*Exercise instructions*
a. According to the Azure hub-and-spoke excerpt, what is the hourly deployment charge for Azure Firewall Standard?
b. Reproduce the Azure hub-and-spoke excerpt between "The problem is" and "this isn't abstract.", inclusive.
c. Write the next part of the Azure hub-and-spoke excerpt, picking up after its final sentence.

*Selected excerpt*
"""

I see this pattern constantly. A team reads the Cloud Adoption Framework, follows the landing zone reference architecture, deploys hub and spoke with Azure Firewall Standard sitting in the middle, and calls it done. Six months later they're wondering why their networking line item keeps climbing and their spoke to spoke latency is worse than it should be.
Here's the deal. Hub and spoke is a good pattern. It's not the right pattern for every organization, and it's definitely not the right pattern at the scale most teams deploy it.
The "best practice" trap
Microsoft's Cloud Adoption Framework recommends hub and spoke as the default networking topology for Azure landing zones. The reference architecture puts Azure Firewall in the hub for centralized traffic inspection. For large enterprises with regulatory requirements around deep packet inspection, threat intelligence filtering, and centralized egress control, that architecture makes sense.
But most of the environments I walk into aren't large enterprises with those requirements. They're organizations running 5 to 20 spoke VNets, hosting internal line of business applications, with maybe one or two public facing workloads behind Application Gateway. Their security needs are real, but they don't require Layer 7 inspection on every packet moving between spokes.
The problem is that "best practice" gets treated as "only practice." Teams deploy Azure Firewall Standard because the reference architecture shows it, not because they've evaluated whether their traffic patterns actually need it. And once it's deployed, nobody questions the $912/month fixed cost because it's "infrastructure."
What Azure Firewall Standard actually costs you
Let's break the numbers down so this isn't abstract.
Azure Firewall Standard charges $1.25/hour for deployment. That's a fixed cost whether you're pushing 1 GB or 1 TB through it. That comes out to roughly $912/month or $10,944/year just to have it running.

"""

*Excerpted data*
"""

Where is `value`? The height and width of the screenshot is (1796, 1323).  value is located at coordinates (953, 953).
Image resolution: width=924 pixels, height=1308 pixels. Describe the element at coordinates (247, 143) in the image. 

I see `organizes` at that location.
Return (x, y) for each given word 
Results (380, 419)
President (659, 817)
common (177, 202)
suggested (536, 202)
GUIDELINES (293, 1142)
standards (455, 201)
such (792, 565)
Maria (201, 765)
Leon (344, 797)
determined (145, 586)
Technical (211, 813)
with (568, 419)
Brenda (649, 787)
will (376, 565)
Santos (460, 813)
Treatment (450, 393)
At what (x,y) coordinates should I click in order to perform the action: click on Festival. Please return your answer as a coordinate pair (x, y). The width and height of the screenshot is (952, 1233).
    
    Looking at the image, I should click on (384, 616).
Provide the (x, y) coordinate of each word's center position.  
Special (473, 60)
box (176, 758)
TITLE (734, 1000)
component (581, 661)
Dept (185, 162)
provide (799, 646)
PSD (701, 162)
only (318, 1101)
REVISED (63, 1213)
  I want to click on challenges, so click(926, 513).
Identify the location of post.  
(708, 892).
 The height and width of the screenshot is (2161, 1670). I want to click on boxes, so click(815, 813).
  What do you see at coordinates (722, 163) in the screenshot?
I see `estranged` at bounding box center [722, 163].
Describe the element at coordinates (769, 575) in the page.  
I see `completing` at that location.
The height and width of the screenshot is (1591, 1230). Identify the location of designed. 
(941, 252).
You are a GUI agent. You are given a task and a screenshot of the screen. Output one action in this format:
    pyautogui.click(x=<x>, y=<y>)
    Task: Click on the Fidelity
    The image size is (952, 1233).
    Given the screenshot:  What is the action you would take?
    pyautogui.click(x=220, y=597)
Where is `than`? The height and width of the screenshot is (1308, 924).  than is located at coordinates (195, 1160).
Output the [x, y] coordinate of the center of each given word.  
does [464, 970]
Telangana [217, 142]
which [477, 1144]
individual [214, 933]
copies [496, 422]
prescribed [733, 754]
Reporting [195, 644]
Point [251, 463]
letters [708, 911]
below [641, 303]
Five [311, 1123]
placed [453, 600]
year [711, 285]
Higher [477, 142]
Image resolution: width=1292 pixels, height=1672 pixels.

"""

*Results for the exercise*
a. $1.25 per hour.

b.
The problem is that "best practice" gets treated as "only practice." Teams deploy Azure Firewall Standard because the reference architecture shows it, not because they've evaluated whether their traffic patterns actually need it. And once it's deployed, nobody questions the $912/month fixed cost because it's "infrastructure."
What Azure Firewall Standard actually costs you
Let's break the numbers down so this isn't abstract.

c.
On top of that, you pay $0.016/GB for data processing. If you're pushing 500 GB/month of spoke to spoke traffic through the firewall, that's another $8/month. The data processing cost is almost negligible compared to the deployment cost, which makes the fixed cost the real issue.
Now compare that to NSGs, which are free. No deployment cost. No per GB charge for the NSG itself. You'll still pay VNet peering costs if traffic crosses VNets (about $0.01/GB per direction for same region peering), but that's pennies compared to the firewall's fixed overhead. They operate at Layer 3 and 4, handling IP and port based allow/deny rules. For east west traffic between spokes where you just need to control which subnets can talk to which services on which ports, NSGs do the job.
If your environment genuinely needs the Layer 7 capabilities, IDPS, threat intelligence based filtering, and TLS inspection that Azure Firewall Standard provides, then the $912/month is justified. But I'd estimate that 70% of the organizations I've worked with are paying for those capabilities and not using them. Their firewall rules are almost entirely network rules and NAT rules. Things that NSGs handle natively.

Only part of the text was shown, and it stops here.